Burleigh Heads nipper Cooper Bagley. Terry Imrie (below, centre), with Brent, Brooke and their children.

Longtime Burleigh SLSC member Terry Imrie, 70, is the bloke with all the good yarns. The unofficial club historian, it’s his own family story of four generations that embodies just what Surf Lifesaving is all about.

“My dad, Allan, born 1919, became a member of Burleigh in 1936,” he tells The Weekly. “Later, he enlisted as a soldier and in 1942 was a sergeant in the Australian Army up in New Guinea during WWII. He became a life member in 1956. Surf is ingrained in our DNA.

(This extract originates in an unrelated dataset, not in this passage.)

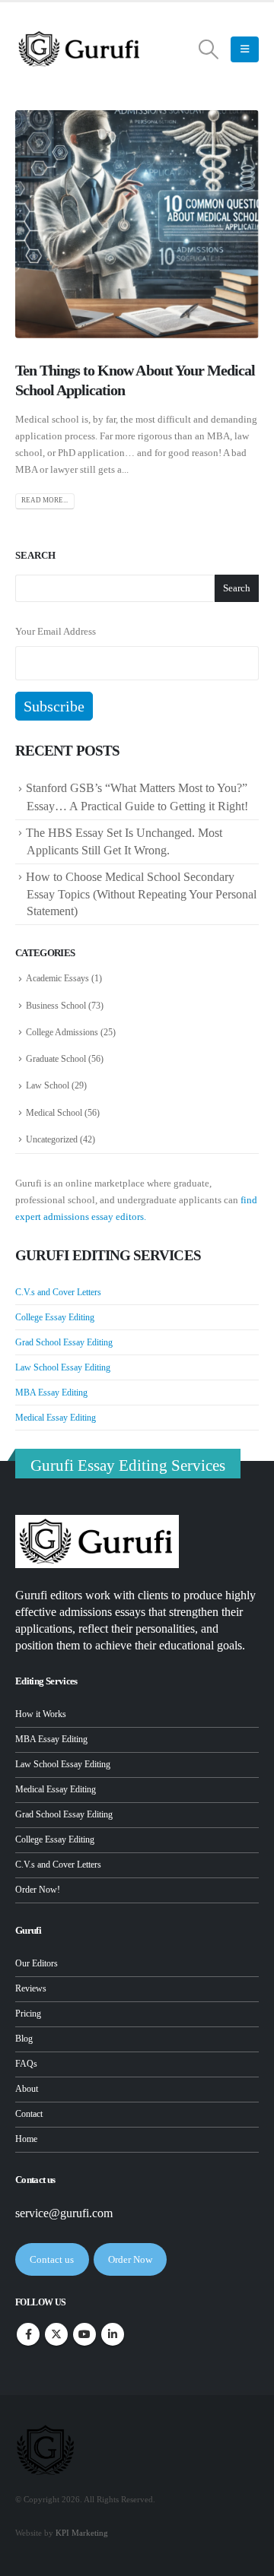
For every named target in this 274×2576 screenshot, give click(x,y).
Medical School (54, 1112)
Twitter (56, 2334)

“I joined in 1961, and the same year I won a cadet state championship. Dad passed away in 2000, but not before we both were awarded OAMs for service to the community through Surf Lifesaving.”

Son Brent, 41, his wife, Brooke, and their four children – Diesel, 10, Max, eight, Jagger, seven, and youngest daughter Storm, five – are determined the Imrie family surf lifesaving tradition will continue.

“I was a nipper at seven, and started patrols at 13,” says Brent. “For 28 years I’ve been watching over this beach. Three of the four eldest kids do nippers, and Storm is itching to be an official nipper next season. I’m a ‘clubbie’ to the core – waking up on Sunday mornings as a family and hitting the beach – there’s nothing better.”

Brooke, also a volunteer, is convinced the surf lifesaving culture provides the best possible chance in life for young people.

“In an era where everything is about screen time, with our brood, there’s only scene time,” she says. “They know their forefathers walked on this very sand. Having the old boys around the club who remember Allan, our kids hear the stories about their family’s history. They aspire to be decent people with good values, just like those before them. I know Allan would be very proud of them all.”